[Feature Request]: code signing (yes, again)

[mrkazoodle]

The request

Hi,

Please look into code signing again.

There is a Linux foundation project for code signing: https://www.sigstore.dev/

Here's the announcement on Google's security blog a couple of years ago:
https://security.googleblog.com/2021/03/introducing-sigstore-easy-code-signing.html?m=1

There are some big companies backing this project, and they aim to be the let's encrypt for code signing, so it seems to me like a real opportunity to finally add this much requested feature.

Thanks in advance

Is your feature request related to a problem?

No response

Additional information

No response

[github-actions]

This issue is stale because it has been open for 30 days with no activity.

[mrkazoodle]

Hi,

I'm glad the response was not an immediate no, but no response at all is not very positive either... 😐

[Romanitho]

Hi,

We are not against code signing.
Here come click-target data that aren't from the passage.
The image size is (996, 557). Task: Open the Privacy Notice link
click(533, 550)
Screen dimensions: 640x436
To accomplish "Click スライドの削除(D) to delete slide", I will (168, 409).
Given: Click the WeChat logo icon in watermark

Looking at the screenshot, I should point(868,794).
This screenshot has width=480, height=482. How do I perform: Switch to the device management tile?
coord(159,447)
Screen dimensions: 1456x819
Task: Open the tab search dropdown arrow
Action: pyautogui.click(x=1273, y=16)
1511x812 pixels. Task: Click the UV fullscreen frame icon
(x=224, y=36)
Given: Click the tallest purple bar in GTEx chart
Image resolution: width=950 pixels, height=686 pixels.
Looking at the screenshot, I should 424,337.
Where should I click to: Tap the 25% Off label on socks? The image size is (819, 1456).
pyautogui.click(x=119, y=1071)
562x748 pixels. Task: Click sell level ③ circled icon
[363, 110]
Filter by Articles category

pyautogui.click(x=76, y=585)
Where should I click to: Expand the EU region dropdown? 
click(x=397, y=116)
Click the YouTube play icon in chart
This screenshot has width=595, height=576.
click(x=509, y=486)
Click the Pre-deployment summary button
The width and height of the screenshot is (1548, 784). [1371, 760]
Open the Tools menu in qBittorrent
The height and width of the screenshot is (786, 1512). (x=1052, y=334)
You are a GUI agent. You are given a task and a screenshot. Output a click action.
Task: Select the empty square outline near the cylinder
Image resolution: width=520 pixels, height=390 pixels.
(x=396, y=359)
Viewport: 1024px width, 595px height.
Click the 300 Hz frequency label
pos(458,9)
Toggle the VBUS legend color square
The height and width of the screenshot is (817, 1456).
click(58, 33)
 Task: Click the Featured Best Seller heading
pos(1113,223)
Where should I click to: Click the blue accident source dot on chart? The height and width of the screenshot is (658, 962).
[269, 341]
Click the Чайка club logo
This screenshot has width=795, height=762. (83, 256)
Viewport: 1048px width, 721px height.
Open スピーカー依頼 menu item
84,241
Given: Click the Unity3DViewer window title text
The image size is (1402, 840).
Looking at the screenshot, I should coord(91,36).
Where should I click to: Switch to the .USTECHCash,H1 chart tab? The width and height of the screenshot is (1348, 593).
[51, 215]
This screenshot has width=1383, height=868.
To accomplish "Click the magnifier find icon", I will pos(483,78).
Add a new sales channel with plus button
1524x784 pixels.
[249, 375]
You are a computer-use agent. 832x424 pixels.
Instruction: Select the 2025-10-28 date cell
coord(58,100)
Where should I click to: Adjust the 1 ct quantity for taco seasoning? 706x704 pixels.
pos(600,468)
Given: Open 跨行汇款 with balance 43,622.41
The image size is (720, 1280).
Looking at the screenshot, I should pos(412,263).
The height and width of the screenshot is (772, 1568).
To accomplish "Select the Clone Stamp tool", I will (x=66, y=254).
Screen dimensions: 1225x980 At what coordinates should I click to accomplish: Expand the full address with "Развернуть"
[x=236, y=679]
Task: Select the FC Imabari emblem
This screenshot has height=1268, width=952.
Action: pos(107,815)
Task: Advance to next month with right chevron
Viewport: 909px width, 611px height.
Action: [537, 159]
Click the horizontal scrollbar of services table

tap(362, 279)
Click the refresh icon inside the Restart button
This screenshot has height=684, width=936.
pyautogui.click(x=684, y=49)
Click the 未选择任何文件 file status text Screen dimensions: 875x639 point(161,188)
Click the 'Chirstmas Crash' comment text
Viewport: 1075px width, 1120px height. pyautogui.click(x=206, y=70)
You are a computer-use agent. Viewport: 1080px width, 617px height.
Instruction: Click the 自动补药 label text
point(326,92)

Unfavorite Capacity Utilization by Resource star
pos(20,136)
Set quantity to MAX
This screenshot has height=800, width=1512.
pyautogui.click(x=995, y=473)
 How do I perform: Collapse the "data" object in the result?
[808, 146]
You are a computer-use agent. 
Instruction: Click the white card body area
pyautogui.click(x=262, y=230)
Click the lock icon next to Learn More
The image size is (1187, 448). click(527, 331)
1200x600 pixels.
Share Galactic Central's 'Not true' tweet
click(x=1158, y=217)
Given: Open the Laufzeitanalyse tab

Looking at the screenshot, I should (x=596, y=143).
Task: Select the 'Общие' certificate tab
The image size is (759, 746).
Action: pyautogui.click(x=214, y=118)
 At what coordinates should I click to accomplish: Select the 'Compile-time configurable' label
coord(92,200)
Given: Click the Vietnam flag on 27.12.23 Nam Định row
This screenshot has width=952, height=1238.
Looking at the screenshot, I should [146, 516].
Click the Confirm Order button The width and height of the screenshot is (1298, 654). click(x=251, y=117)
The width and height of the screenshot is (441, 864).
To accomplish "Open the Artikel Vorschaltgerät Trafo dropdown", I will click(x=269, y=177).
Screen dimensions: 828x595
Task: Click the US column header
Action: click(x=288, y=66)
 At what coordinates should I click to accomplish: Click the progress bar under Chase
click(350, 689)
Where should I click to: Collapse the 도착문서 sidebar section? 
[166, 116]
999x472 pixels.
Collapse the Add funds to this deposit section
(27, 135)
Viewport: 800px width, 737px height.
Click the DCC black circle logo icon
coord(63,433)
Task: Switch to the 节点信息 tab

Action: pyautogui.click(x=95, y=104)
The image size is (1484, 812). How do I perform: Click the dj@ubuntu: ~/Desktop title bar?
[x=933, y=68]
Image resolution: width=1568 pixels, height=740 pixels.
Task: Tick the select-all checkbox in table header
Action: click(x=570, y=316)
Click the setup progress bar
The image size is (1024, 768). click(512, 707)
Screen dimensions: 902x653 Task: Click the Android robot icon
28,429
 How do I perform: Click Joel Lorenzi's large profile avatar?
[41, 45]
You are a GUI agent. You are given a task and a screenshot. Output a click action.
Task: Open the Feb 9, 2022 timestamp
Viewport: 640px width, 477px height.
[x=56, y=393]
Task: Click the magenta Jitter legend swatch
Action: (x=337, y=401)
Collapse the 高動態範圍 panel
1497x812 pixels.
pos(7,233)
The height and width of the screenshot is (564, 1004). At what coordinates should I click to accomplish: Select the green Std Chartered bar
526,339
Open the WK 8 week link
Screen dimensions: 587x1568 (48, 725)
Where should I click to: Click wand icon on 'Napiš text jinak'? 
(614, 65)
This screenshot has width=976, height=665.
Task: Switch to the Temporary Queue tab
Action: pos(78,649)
But it is not our priority :/

[mrkazoodle]

Hi, I understand it doesn't add any functionality, but probably this would help with anti viruses: we use avast (business), and it doesn't like it.
This was also probably the reason that a fork existed for intune
Probably it is better when using applocker, to only run signed code (we're not using that yet, but planning to).

[AndrewDemski-ad-gmail-com]

Hi,
AppLocker does not mind if a script file is signed using approved cert of approved by file hash.
However setting your security levels too high may break PowerShell-based tool such as this one.

Please do not start from limiting the language mode. That will basically castrate your Helpdesk, IT-Ops and scripted solutions you may not know to have in your company.
That will be the worst kind of ice-bucket challenge you can think of.

You've been warned.
Good Luck

[github-actions]

This issue is stale because it has been open for 30 days with no activity.